The Years (World's Classics)

by Virginia Woolf (Author), Hermione Lee (Editor), Sue Asbee (Editor)

Synopsis

As the Pargiters, a middle-class English family, move from the oppressive confines of the Victorian home of the 1880s to the 'present day' of the 1930s, this novel engages with a painful struggle between utopian hopefulness and crippled despair. The efforts of its characters - Eleanor and Kitty, Martin and Sara, Peggy and North - to break free from repression, egotism, and convention are made with awkward difficulty. They are weighed down by the pressures of war, the social structures of patriarchy, capitalism and Empire, and the rise of Fascism. Through the muffled, fragmented textures of the narrative a savage indictment of Virginia Woolf's society begins to be heard. But its bitter sadness is relieved by the longing for some better way of life, where freedom and justice' might really be possible.
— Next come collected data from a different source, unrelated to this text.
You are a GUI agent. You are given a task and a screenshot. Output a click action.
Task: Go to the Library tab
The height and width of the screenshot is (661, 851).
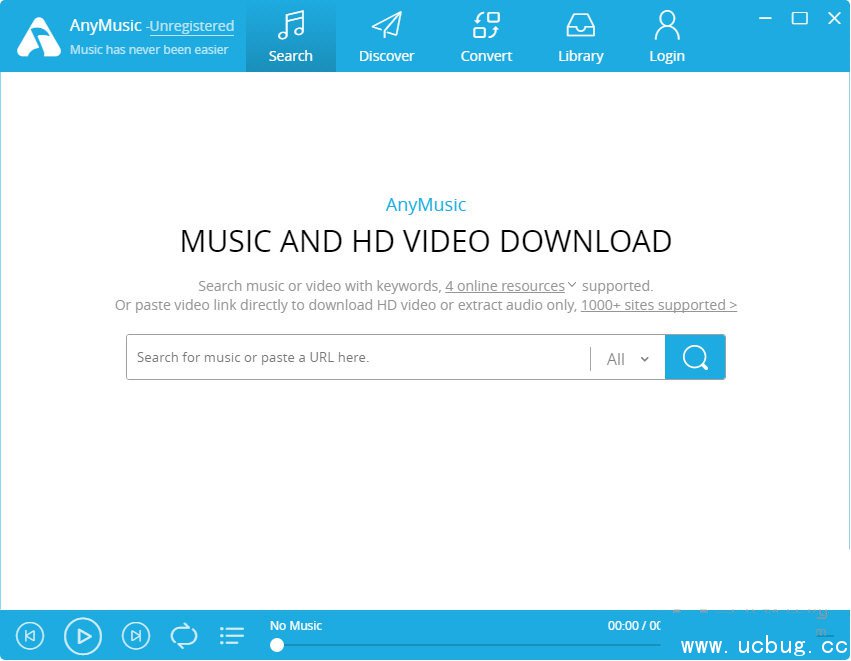point(580,37)
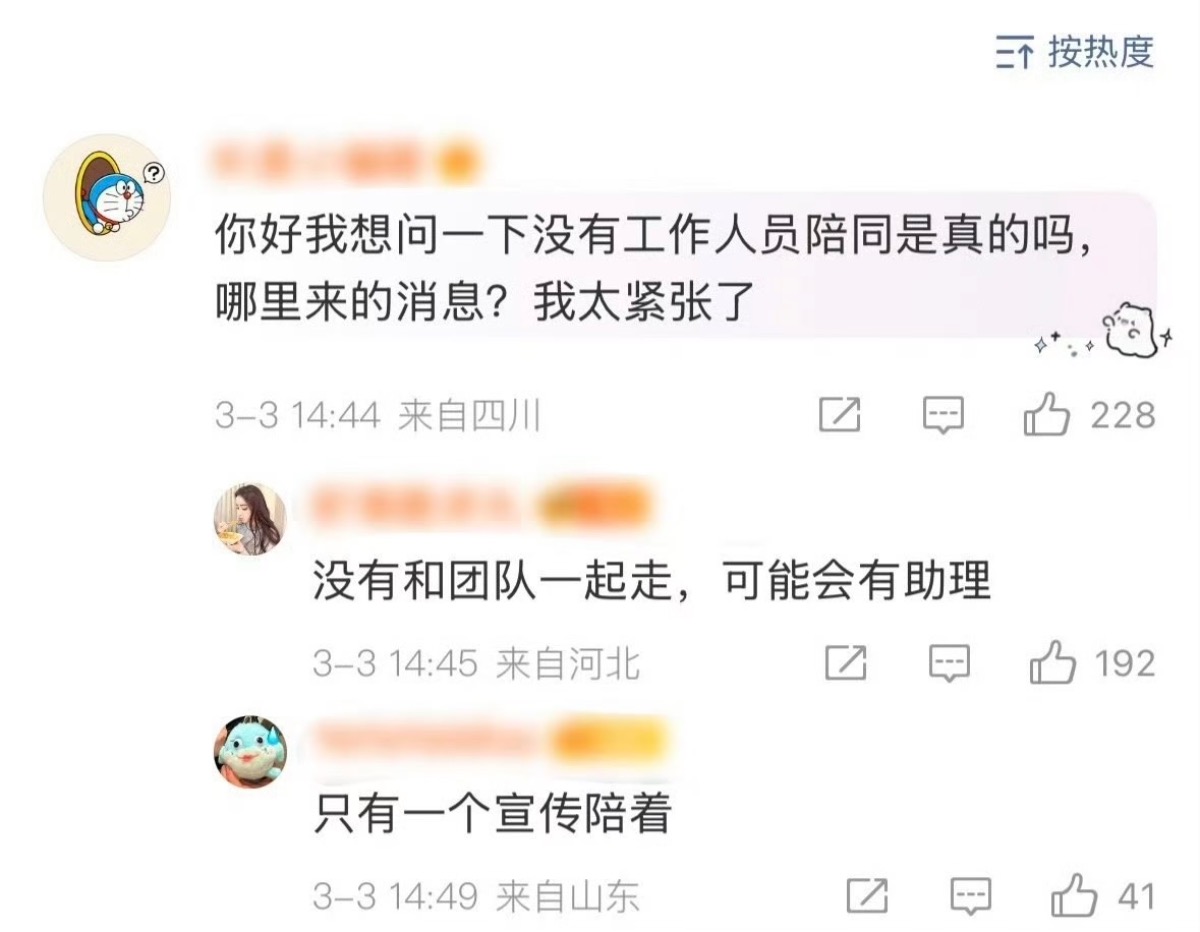Screen dimensions: 1200x932
Task: Like the comment with 228 likes
Action: click(x=1090, y=413)
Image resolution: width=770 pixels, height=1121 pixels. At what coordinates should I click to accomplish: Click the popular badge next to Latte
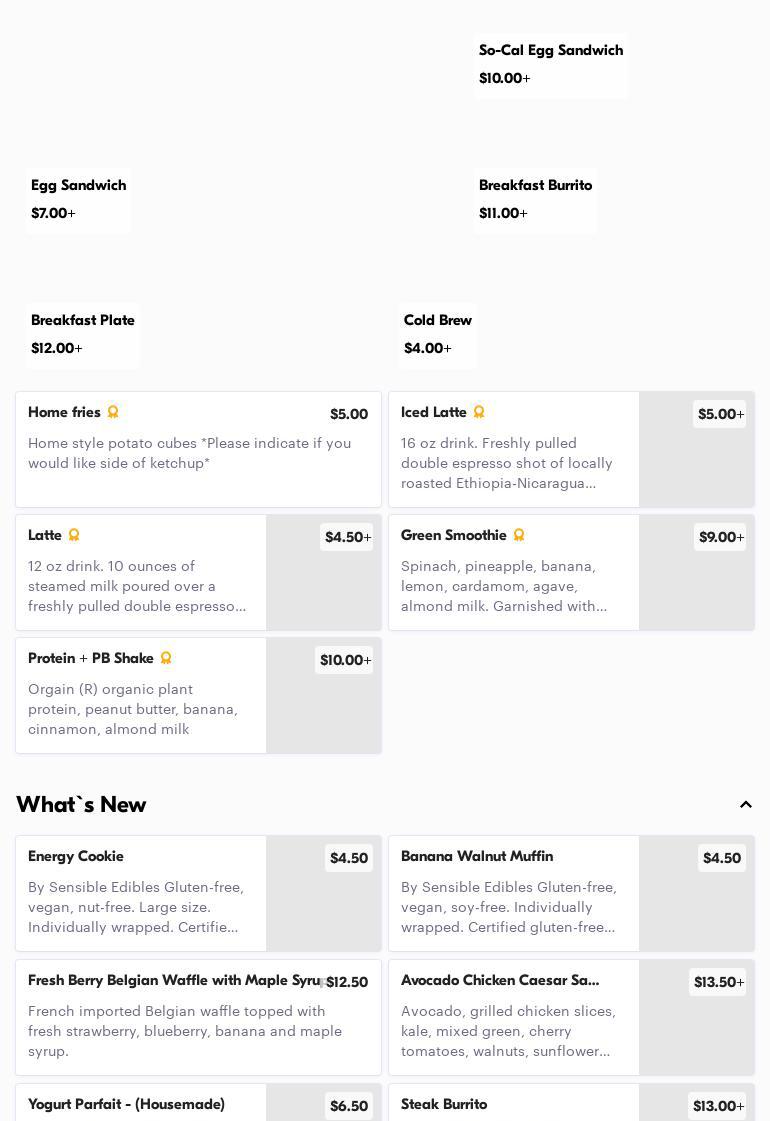(74, 535)
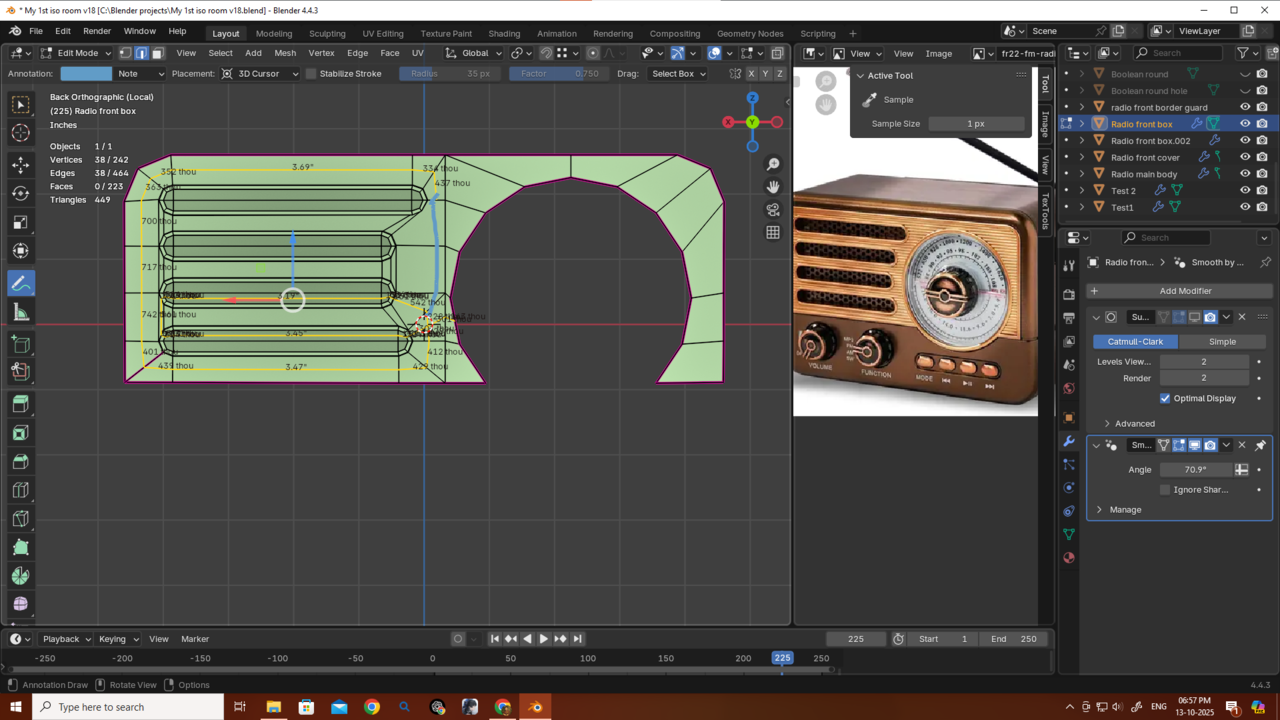
Task: Pin the Smooth by Angle modifier
Action: [x=1260, y=445]
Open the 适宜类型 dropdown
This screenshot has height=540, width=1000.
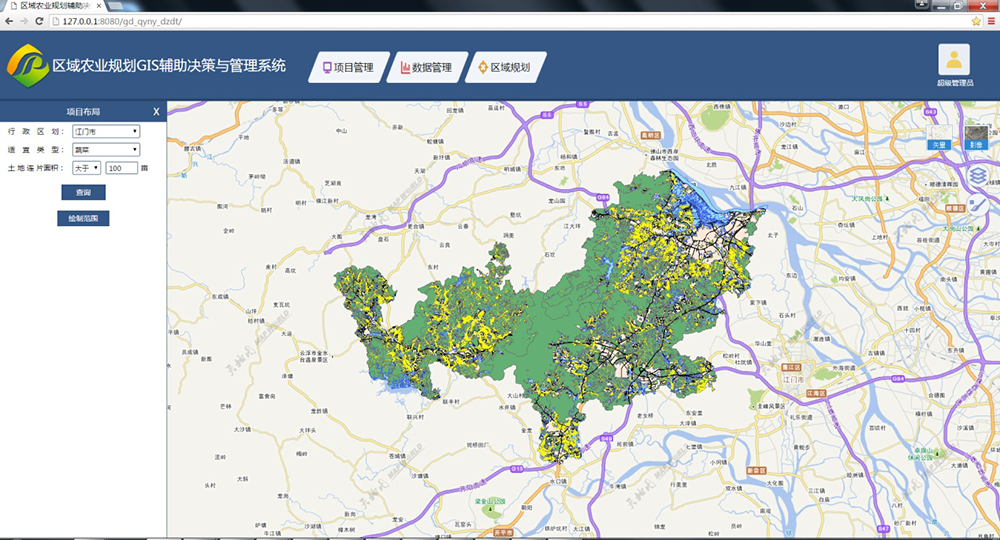(x=105, y=149)
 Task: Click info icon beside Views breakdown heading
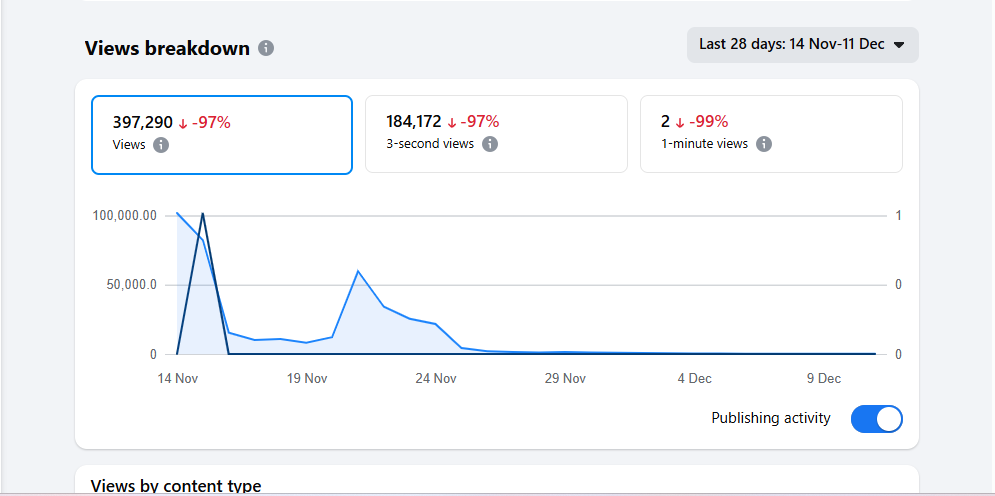pyautogui.click(x=266, y=48)
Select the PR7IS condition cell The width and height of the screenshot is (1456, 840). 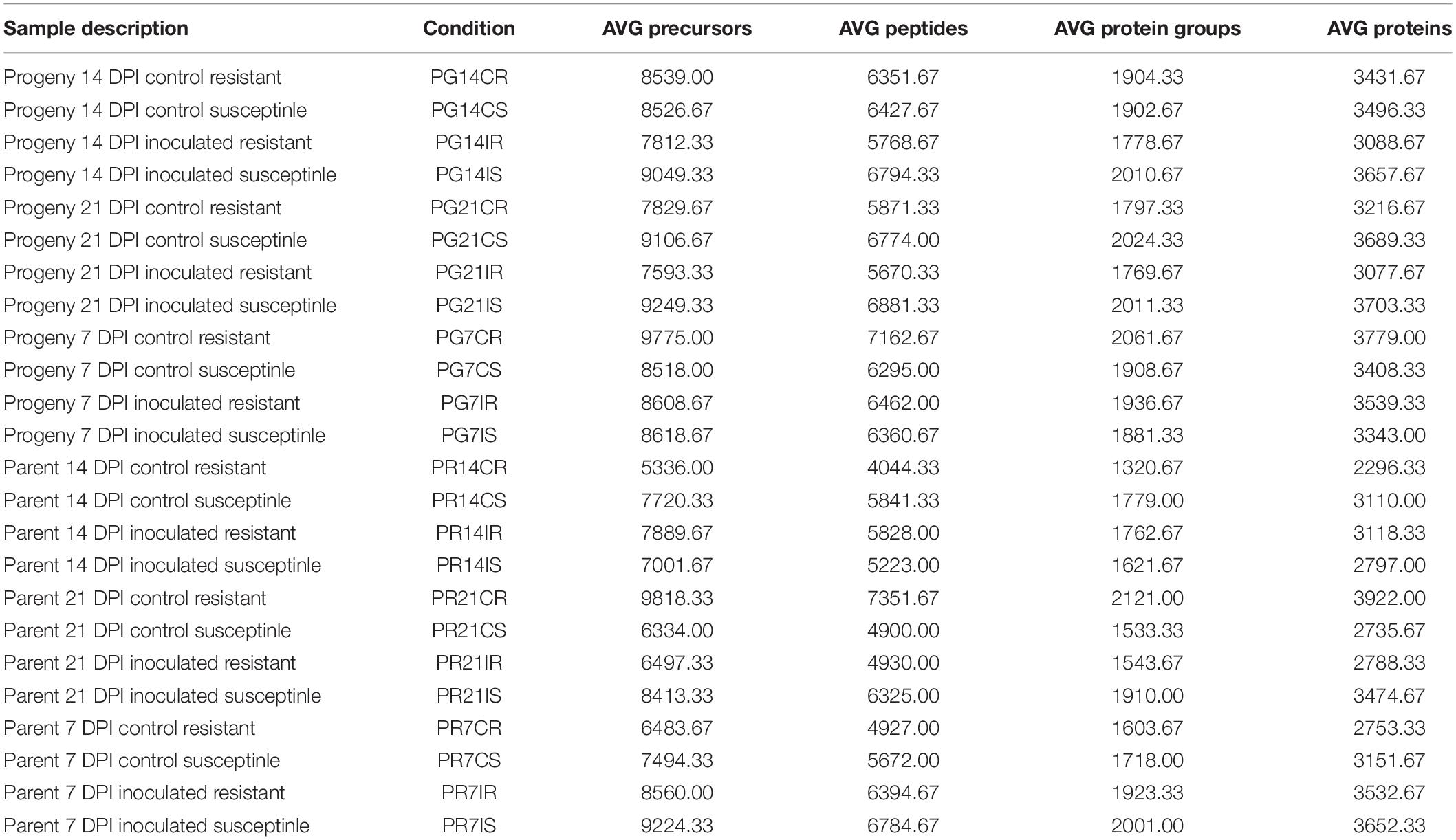(x=469, y=826)

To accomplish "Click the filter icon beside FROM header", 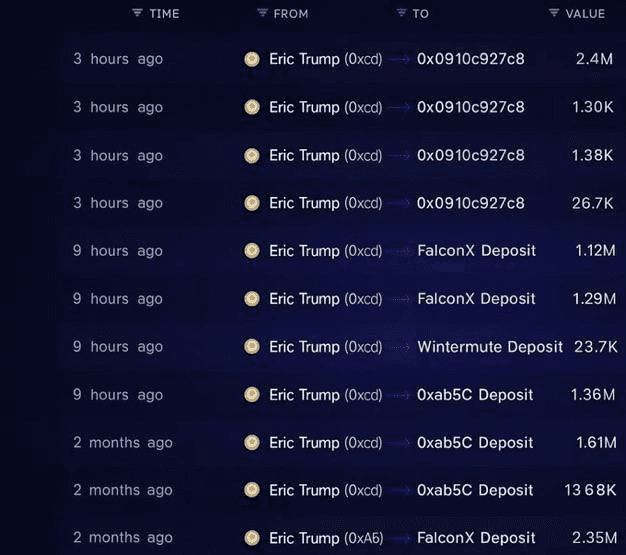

This is Virginia Woolf's longest novel, written with the greatest difficulty she ever experienced, and yet the most popular of all her writings during her lifetime. With the feminist essay that grew out of it, Three Guineas, it can now be re-read as the most challengingly political, even revolutionary, of all her books. The Years is one of ten World's Classics by Virginia Woolf, and comes with an introducton and notes to provide guidance for readers new to this author.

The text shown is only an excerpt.